How to Actually Learn Latin

Daniel Lattier | December 6, 2016 | 1,313

How to Actually Learn Latin

A growing number of students and adults today are expressing a desire to learn Latin.

For over a thousand years, this ancient language was one of the building blocks of Western education. But in recent decades, there has been a concerted effort to remove Latin from curricula in schools across America and Europe.  

This purge caused a gradual decline in the quality of Latin instruction. As a result, most of those today who teach Latin—and even a good many of those who write Latin textbooks!—don’t understand the language that well themselves, and aren’t able to effectively instruct others in it. Nemo dat quod non habet… “No one gives what he doesn’t have.”

I have firsthand experience of the consequences of mediocre Latin instruction. I had three years of Latin in high school and two years in college, and by the end of that time, still didn’t possess the ability to translate much more than basic sentences.

And then I studied under Fr. Reginald Foster for just six months in Rome in 2000, and all the confusions of my previous Latin education were cleared up. That’s what great teachers are able to do, and Foster is considered by many to be the greatest Latin teacher in the world today.

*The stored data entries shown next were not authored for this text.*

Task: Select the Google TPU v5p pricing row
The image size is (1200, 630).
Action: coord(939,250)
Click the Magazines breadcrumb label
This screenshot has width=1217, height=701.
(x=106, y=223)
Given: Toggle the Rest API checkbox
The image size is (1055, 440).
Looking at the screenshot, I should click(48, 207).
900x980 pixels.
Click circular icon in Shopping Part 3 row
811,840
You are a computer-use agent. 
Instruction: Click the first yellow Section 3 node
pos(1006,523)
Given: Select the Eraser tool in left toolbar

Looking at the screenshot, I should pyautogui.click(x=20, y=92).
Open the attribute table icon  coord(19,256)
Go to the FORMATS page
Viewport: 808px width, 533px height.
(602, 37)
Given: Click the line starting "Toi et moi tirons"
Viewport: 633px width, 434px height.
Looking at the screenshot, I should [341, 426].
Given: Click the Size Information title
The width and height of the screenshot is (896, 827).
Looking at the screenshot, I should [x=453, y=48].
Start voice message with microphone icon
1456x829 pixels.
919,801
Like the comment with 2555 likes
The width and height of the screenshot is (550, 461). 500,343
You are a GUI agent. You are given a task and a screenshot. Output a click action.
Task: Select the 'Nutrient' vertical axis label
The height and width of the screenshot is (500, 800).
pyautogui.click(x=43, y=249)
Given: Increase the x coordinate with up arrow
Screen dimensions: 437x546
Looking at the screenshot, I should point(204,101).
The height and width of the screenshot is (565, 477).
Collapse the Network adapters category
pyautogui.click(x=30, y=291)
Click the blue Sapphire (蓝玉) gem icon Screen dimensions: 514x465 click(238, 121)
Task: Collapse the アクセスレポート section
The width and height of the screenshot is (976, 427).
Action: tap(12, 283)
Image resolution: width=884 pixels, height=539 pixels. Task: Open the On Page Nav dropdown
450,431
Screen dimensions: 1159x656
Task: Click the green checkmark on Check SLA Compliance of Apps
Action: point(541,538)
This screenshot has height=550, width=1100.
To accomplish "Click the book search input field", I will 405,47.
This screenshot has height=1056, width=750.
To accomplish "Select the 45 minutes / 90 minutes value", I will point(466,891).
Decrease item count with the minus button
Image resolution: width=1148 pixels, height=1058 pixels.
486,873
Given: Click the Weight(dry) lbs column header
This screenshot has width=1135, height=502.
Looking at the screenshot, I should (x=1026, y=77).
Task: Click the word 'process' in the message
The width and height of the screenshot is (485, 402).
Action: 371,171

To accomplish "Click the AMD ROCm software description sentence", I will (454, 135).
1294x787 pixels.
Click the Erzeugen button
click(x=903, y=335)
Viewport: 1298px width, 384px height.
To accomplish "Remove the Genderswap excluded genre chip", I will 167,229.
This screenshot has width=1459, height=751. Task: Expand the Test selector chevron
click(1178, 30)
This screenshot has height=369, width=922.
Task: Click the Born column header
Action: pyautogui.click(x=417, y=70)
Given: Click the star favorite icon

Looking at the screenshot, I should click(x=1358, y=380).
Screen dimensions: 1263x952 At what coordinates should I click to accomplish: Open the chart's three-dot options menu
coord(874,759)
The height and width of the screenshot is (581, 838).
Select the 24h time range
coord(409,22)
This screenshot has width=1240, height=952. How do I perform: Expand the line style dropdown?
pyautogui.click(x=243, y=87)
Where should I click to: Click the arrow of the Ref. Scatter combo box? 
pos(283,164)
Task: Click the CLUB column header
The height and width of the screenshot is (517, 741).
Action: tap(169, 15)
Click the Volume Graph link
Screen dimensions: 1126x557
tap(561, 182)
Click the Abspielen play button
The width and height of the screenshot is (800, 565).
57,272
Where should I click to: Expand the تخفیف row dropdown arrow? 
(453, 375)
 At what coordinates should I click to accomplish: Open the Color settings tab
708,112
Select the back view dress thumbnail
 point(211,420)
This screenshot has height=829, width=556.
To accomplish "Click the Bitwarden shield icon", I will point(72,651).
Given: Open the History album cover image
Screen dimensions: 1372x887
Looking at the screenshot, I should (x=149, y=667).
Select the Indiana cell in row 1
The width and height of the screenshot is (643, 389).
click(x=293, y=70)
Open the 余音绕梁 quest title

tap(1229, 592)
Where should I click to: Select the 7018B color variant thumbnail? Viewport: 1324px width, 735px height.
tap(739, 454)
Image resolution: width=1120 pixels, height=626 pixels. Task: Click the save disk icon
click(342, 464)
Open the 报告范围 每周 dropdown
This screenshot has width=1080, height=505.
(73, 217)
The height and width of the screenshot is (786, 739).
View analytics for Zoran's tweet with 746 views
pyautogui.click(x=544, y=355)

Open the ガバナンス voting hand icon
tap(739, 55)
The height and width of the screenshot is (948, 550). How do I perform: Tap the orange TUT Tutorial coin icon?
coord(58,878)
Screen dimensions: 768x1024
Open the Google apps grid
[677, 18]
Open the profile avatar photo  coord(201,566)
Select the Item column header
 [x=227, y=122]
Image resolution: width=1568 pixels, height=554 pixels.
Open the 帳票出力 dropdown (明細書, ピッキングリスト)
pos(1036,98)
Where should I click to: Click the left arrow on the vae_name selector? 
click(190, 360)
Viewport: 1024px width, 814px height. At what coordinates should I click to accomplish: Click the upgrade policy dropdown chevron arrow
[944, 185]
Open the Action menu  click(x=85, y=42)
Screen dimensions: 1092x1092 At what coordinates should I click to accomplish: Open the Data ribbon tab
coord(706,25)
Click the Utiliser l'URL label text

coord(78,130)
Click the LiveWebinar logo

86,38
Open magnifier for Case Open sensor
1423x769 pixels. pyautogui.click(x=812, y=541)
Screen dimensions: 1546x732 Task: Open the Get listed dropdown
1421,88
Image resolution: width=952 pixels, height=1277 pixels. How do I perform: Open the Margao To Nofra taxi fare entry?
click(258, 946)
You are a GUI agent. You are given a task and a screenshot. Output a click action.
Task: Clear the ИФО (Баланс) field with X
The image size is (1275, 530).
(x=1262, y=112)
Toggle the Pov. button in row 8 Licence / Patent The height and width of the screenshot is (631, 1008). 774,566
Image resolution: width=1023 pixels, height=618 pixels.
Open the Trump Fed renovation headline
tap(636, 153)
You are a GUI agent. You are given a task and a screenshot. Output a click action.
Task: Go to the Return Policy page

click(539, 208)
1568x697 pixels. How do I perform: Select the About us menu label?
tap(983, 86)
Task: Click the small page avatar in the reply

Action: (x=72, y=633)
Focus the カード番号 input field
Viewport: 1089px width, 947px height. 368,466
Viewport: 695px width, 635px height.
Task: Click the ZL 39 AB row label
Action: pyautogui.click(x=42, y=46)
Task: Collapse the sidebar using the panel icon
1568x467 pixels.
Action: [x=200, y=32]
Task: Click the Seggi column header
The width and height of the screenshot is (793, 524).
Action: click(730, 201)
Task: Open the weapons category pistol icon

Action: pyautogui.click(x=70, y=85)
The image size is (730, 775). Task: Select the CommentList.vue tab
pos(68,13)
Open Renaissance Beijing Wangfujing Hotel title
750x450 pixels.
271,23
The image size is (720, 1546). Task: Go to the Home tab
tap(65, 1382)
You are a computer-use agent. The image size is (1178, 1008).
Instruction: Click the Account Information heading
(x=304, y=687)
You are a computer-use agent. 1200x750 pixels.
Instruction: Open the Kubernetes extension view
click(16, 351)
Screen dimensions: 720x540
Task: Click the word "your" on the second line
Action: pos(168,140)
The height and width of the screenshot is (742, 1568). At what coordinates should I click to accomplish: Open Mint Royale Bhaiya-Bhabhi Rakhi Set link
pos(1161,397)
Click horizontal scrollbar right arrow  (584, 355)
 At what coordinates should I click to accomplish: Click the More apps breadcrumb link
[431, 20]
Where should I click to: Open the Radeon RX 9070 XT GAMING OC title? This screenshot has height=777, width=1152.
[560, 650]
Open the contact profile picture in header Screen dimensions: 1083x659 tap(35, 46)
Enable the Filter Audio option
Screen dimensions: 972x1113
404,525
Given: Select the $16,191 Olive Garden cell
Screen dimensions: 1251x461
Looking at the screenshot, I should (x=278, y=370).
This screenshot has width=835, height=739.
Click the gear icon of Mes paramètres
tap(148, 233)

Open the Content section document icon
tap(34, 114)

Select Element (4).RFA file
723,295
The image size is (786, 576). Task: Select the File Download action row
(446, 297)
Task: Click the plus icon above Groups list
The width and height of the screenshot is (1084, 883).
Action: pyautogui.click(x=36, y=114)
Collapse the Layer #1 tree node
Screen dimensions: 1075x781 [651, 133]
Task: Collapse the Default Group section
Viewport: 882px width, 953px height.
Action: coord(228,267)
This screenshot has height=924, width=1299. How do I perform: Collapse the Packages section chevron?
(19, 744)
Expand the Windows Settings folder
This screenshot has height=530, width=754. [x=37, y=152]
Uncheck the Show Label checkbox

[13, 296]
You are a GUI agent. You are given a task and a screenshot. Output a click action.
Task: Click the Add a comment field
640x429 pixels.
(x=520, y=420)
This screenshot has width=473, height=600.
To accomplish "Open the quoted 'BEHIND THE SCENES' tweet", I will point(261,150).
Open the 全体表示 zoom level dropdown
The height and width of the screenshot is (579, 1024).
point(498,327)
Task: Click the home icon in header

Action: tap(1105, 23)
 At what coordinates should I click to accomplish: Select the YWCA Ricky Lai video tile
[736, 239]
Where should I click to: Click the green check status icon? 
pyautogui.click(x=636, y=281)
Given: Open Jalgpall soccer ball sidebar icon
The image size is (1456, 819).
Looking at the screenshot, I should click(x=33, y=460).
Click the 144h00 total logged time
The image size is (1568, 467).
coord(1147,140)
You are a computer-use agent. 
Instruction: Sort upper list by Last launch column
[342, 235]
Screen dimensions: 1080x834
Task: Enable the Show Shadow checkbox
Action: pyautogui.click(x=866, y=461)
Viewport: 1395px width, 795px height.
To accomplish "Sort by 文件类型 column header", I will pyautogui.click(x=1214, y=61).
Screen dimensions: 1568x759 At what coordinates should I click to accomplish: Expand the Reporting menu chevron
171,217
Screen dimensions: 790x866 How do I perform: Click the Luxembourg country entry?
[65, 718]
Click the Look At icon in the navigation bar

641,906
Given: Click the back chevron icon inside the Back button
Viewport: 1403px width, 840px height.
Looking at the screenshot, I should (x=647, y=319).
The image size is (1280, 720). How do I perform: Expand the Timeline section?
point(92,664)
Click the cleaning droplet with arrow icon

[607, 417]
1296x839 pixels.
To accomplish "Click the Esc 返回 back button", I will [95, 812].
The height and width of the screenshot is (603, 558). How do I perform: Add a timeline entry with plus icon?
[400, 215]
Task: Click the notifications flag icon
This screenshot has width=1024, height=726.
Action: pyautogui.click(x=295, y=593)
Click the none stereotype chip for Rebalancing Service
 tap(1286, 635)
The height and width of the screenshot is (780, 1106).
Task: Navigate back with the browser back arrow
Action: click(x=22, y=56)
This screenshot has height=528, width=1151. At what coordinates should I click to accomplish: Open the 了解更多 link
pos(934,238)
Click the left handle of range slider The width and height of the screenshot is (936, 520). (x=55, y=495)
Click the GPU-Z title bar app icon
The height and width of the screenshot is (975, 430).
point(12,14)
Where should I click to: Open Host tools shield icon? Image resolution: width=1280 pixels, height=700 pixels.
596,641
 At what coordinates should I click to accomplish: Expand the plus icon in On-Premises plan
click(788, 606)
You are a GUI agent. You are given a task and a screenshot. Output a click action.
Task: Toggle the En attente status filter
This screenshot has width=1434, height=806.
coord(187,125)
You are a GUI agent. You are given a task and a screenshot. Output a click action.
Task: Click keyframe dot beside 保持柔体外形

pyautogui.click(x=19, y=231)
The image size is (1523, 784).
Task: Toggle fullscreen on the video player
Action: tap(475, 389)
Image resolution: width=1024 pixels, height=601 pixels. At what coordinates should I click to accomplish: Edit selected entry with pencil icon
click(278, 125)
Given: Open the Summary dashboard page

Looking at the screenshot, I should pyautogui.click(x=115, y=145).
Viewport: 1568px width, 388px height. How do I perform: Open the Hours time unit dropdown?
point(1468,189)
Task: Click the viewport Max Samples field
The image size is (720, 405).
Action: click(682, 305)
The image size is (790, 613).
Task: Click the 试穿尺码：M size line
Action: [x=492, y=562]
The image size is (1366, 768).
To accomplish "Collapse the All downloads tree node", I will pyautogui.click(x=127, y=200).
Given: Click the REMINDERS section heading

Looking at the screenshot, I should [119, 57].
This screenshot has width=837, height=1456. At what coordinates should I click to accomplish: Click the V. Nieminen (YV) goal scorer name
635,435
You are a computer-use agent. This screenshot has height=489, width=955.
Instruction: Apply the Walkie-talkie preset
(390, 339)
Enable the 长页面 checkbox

And now, at age 77, he’s finally published a textbook that lays out his unique method of teaching Latin—a method that has helped thousands of students over the years actually learn the language. I have included a link to the book below:

Some brief background on Foster… For 40 years he served as the Vatican’s chief Latinist, and is one of the few remaining people in the world who can actually speak Latin fluently. (If you want to see what that looks like, click here.) He’s also a priest, a member of the strict Carmelite monastic order, and it has been rumored that he wakes up at about two in the morning.

He’s also something of a paradox. In front of his students he wears the uniform of a plumber, speaks gruffly, and lets out the occasional profanity. And when he taught at the Gregorian University in Rome, he would usually swill from either a bottle of Heineken or wine during class. (He was also fine with students doing the same “as long as the Latin didn’t suffer”!)

 

 

His textbook is titled Ossa Latinitatis Sola—“The Mere Bones of Latin According to the Thought and System of Reginald.” At over 800 pages, this book introduces those who read it to the entirety of Latin grammar—and it’s only the first of five projected books!

It also contains many of Foster’s idiosyncrasies that make his method unique and effective. For instance, most Latin textbooks have you translate boring, made-up sentences that all follow a nice, neat pattern. The consequence is that when you try to translate real Latin, you quickly find yourself frustrated. That’s why, from the start, Foster uses real selections of Latin taken from writers of all ages. In fact, these selections of Latin alone make his textbook worth the $38 price tag.

The series editor, Daniel McCarthy, writes the following in the introduction: “I am convinced that anyone who patiently follows [Foster’s] path will acquire the ability to read, write, and speak Latin.” 

If you have any interest in actually learning Latin, I highly recommend that you purchase this book.